Para contar sua história, o diretor delimita a Califórnia como pano de fundo. Cria uma barreira ou algo do gênero e faz sumir, de um dia pro outro, todos os mexicanos que existiam no Estado norte-americano. Pouco? Nananinanão, caro leitor. Um terço da população da Califórnia tem origem latina, cerca de 14 milhões de pessoas. Conhecidos nos Estados Unidos como chicanos - herdeiros da língua hispânica que entram ilegalmente nos EUA - estes mexicanos custam ao serviço social da Califórnia centenas de milhões de dólares. Porém, em contrapartida, produzem incontáveis bilhões com sua mão-de-obra barata. Desta forma, sem mexicanos, também sem gente para pintar paredes, para ajudar nas colheitas, trabalhar nos postos de gasolina, nas lanchonetes, nos programas de TV voltados para o povo hispânico, um caos total.

Sergio Arau usa o argumento infantil para sacanear os Estados Unidos com piadas que o mundo em desenvolvimento já decorou de tanto ouvir. Em uma cena, um norte-americano reclama da presença dos mexicanos: "Eles deviam voltar para Cuba e Porto Rico", diz o senhor, para logo em seguida subir uma legenda: "Mexicanos não nascem em Cuba e Porto Rico". É a velha "piada interna" de que a capital do Brasil é Buenos Aires, saca. O que pode parecer hilário - uma super nação que só conhece tudo que está entre suas fronteiras - no entanto, acaba virando um tremendo atestado de conformismo, afinal, se os norte-americanos nem sabem quantos países formam as Américas, não será tirando sarro disso que eles irão aprender (como se quisessem). Não é assumindo os defeitos deles que vamos honrar nossas virtudes.

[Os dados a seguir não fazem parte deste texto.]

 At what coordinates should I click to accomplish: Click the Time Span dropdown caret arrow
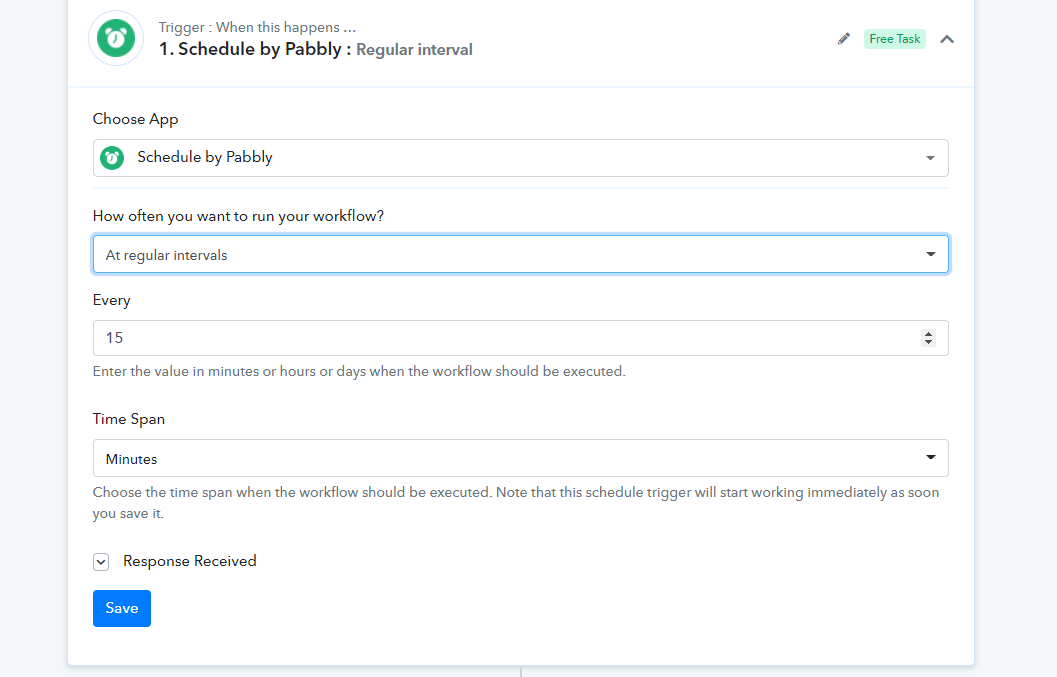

Não que não valha falar mal do chefe (ao contrário: é tremendamente saudável), mas existem momentos em que a adequação de um discurso acaba sendo muito mais importante que o discurso em si. Ao tratar como comédia o delicado tema dos mexicanos que vivem ilegalmente nos Estados Unidos (e morrem na fronteira), Arau acabou desperdiçando uma excelente premissa (o quanto os Estados Unidos é dependente do mundo) em troca do riso fácil e, pior, da crítica de "argumentação perfeita". Até parece um mendigo rindo dos rico em sua limosine. Se fosse o caso, eu preferiria atirar pedras.

Algumas cenas de América, o novelão global que exibe Deborah Secco encarnando o "sonho (ops) de se viver nos Estados Unidos" em horário nobre para todo o País, são mais críticas do que Um Dia Sem Mexicanos. Se até a Globo está se saindo melhor do que Arau, algum problema existe nesta história.